Yo estaba ahí para cuidarlo, para acompañarlo, incluso quizás también para sentir lástima, pero de eso último fui incapaz. Hubiera deseado, con todas mis fuerzas, sentir algo, amarlo un poco de nuevo. A fin de cuentas, ¿qué le queda a uno sino comprender los errores de sus padres? Pero fui incapaz. Yo decidí no comprender nada.
Cinco
Quizá alguno de mis hermanos, frente al cuerpo herido de mi padre, pudo hacer del pasado algo breve y lejano. Yo no, para mí, el pasado estaba aquí. Y veía el estado actual de mi padre como una especie de consecuencia. Por supuesto, me estorbaba pensar en términos de culpa y penitencia, de víctima y victimario. ¿Cómo hacerlo? Era vergonzoso. Absurdo. Pero lastimosamente inevitable. La vida de mi padre colgaba de una pared, era el cuadro torcido que nadie se atreve a enderezar por pereza o por la posibilidad de que éste se caiga y rompa el cristal que lo protege. Yo tampoco iba a acomodarlo.
Mi padre comenzó a quejarse del dolor. “Es terrible”, repetía. Se movía de un lado a otro, pero con un movimiento pesado, lento. Adolecía, apretaba los ojos como señal, apretaba los puños como signo exacto del tormento. Uno nunca sabe qué hacer frente al sufrimiento ajeno.

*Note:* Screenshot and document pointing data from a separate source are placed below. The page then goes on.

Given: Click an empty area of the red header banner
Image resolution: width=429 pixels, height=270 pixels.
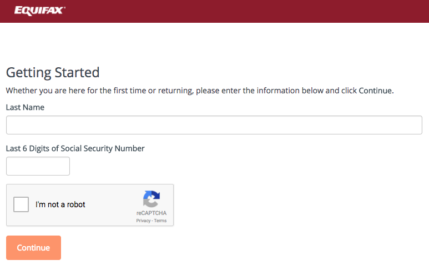Looking at the screenshot, I should pos(246,11).
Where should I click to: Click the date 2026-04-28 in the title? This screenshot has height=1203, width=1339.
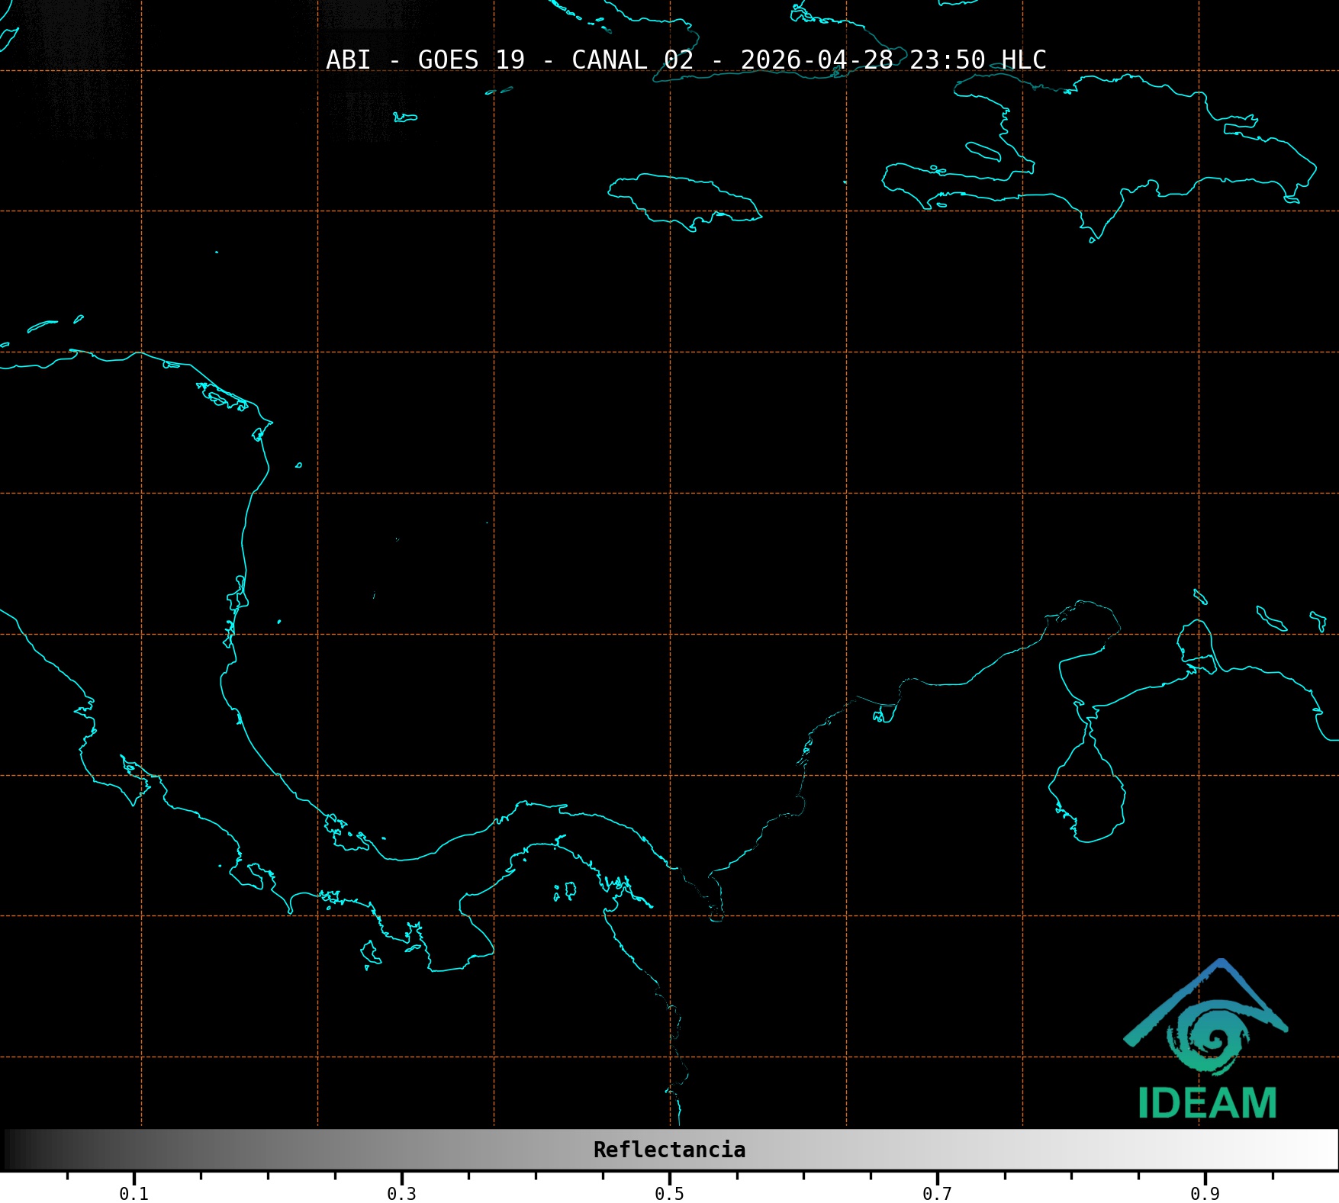pyautogui.click(x=816, y=60)
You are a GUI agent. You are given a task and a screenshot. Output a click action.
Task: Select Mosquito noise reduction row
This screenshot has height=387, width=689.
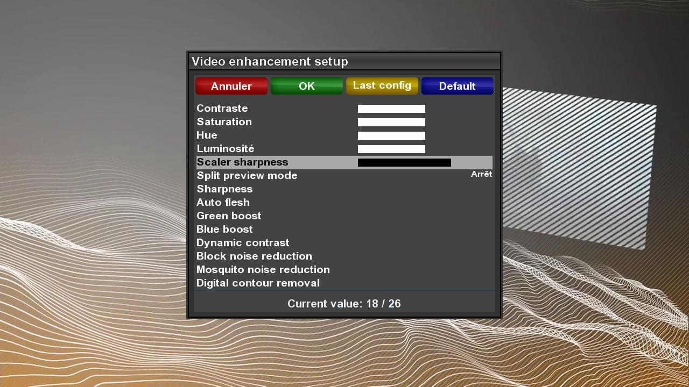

No sé cómo, pero logré con gran esfuerzo hacer a un lado mi vida a su lado, mi vida rodeada de pérdidas y lamentos. Hice lo que nunca había hecho: tomé su mano. Tomé la mano de mi padre y suavemente le dije: “todo va a estar bien”. Mi padre, abrió los ojos, los abrió enormes y penetrantes. Pensé por unos segundos que de algún modo mis palabras lo habían aliviado. Pero no, papá me miró, me miró y me dijo implacable: “Tú… tú qué sabes, imbécil”, y exhaló.
Seis
El día que murió papá, el médico nos explicó lo que todos sabíamos: El problema estaba en su sangre.